The special audit revealed the following. Out of pending bills worth a total of Sh88.9 billion that were presented for special audit by the Auditor-General, Sh51 billion was found to be payable while bills amounting to Sh37.2 billion lacked sufficient documentation to support services rendered or work done and therefore were not recommended for payment.
The findings of the special audit by the Auditor-General are what formed the basis on which the government started releasing payments to county governments to allow them settle these pending claims.
As at January 8, the amount of eligible pending bills paid was Sh30.3 billion. A whopping Sh20.9 billion remains outstanding. What are pending bills and how to they arise in the first place? It is a case where a supplier provides goods and services to the government but is not paid in that specific financial year and not accommodated in subsequent budgets.
A good number of these pending bills come about as a result of abandoned projects while others are the result of disruption in expenditure programmes.
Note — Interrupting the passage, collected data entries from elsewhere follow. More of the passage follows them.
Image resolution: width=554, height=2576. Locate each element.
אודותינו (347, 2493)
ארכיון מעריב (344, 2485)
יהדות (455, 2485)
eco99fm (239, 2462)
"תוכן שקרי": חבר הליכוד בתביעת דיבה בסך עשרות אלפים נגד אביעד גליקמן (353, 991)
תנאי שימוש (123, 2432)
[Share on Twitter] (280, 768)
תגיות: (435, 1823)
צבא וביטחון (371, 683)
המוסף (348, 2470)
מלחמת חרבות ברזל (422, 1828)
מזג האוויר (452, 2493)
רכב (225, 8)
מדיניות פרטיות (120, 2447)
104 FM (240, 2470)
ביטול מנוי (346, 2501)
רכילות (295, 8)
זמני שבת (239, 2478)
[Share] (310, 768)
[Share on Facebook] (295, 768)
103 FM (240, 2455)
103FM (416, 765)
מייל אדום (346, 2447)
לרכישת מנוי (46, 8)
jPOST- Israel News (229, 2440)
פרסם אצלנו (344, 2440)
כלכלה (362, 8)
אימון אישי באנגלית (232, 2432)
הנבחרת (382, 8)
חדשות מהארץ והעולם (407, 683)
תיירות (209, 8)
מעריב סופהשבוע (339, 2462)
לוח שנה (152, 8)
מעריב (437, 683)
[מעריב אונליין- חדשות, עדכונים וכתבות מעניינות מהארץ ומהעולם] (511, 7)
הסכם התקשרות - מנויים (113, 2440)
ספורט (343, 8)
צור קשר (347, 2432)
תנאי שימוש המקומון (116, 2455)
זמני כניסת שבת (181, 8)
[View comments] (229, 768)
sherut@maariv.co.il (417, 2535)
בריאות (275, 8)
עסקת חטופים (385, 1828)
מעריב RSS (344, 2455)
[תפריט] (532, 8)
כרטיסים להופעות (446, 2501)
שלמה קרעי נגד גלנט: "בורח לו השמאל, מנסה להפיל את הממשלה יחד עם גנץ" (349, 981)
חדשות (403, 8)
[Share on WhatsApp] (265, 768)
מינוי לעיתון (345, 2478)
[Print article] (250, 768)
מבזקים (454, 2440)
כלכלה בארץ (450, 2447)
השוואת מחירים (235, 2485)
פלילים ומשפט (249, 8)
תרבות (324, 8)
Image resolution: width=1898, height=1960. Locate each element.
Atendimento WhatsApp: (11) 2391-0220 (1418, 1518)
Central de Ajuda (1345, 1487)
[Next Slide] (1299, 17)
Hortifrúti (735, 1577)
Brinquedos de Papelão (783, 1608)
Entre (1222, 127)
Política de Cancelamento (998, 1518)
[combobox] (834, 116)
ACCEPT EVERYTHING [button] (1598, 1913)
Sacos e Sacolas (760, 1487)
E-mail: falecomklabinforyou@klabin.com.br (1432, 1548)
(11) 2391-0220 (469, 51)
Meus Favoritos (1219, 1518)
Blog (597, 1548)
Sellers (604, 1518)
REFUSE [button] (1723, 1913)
In sound accounting systems, pending bills should not arise at all. Why should pending bills arise if the goods and services in question were properly budgeted for?
If you prove that the goods and services were in your budget, were procedurally procured, were received, and since the Treasury will have okayed the Exchequer to pay, why should the payments be withheld?
Is it not the height of mischief that we are being told that county governments have accumulated a whopping Sh37 billion in fake bills? Clearly, poor accounting systems in the public sector are at the heart of this perennial problem.
With vouchers and certificates kept in government offices for inordinately long periods, the temptation to generate fake claims is very high indeed.
And, it seems that with the government’s budget shrinking by the day and with opportunities for lucrative contracts drying up at a fast rate, well -connected suppliers and contractors are busy devising clever schemes to siphon billions from public coffers by sneaking in dodgy claims.
Chasing of pending bills has become a roaring business at county governments.
And it is a business with an army of agents and brokers.
Today, being a friend of a governor or a member of his kitchen cabinet can be quite lucrative.
You immediately become a card carrying member of the network of brokers and influence peddlers who make a living out of facilitating the release of payments for pending bills.
Worse, the process of verifying the authenticity of these bills is itself opaque even if it is done by the Auditor-General.
Even after a special audit has been conducted, new pending bill keep popping up.
Clearly, the long-term solution is for the government to transit from the antiquated cash-based accounting and to adopt modern double entry accrual accounting.
With a modern system, it is possible at the touch of a button to generate controls and checks, including creditors’ ledgers and accounting records, making it possible to do away with the perennial problem of pending bills.
When the government accumulates huge pending bills, the impact on the macro economy is grave.
For instance, delays in releasing payments to public sector contractors often results in big non-performing loans in the banking system.
Mounting pending bills in the public sector are a big drag on economic growth.
Pending bills decimate the SME sector. The bills are the reason why indigenous road contractors are a dying lot.